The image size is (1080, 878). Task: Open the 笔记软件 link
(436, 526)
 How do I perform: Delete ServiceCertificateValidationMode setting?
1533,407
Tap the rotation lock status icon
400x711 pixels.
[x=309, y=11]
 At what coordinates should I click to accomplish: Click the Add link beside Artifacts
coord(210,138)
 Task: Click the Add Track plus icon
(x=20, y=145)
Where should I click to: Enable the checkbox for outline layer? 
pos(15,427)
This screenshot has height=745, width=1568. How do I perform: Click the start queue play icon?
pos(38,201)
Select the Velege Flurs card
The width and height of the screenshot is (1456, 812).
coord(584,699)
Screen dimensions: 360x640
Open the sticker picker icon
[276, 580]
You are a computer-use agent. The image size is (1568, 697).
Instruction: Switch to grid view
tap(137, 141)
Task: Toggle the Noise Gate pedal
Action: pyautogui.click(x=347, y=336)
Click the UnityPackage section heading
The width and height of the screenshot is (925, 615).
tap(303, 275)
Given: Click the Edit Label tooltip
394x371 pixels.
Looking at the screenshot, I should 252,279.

### Required work
Copy out everything from the line containing "At what coordinates" down to the end of the records, word for word.

### Answer to the exercise
 At what coordinates should I click to accomplish: Click the Add link beside Artifacts
coord(210,138)
 Task: Click the Add Track plus icon
(x=20, y=145)
Where should I click to: Enable the checkbox for outline layer? 
pos(15,427)
This screenshot has height=745, width=1568. How do I perform: Click the start queue play icon?
pos(38,201)
Select the Velege Flurs card
The width and height of the screenshot is (1456, 812).
coord(584,699)
Screen dimensions: 360x640
Open the sticker picker icon
[276, 580]
You are a computer-use agent. The image size is (1568, 697).
Instruction: Switch to grid view
tap(137, 141)
Task: Toggle the Noise Gate pedal
Action: pyautogui.click(x=347, y=336)
Click the UnityPackage section heading
The width and height of the screenshot is (925, 615).
tap(303, 275)
Given: Click the Edit Label tooltip
394x371 pixels.
Looking at the screenshot, I should 252,279.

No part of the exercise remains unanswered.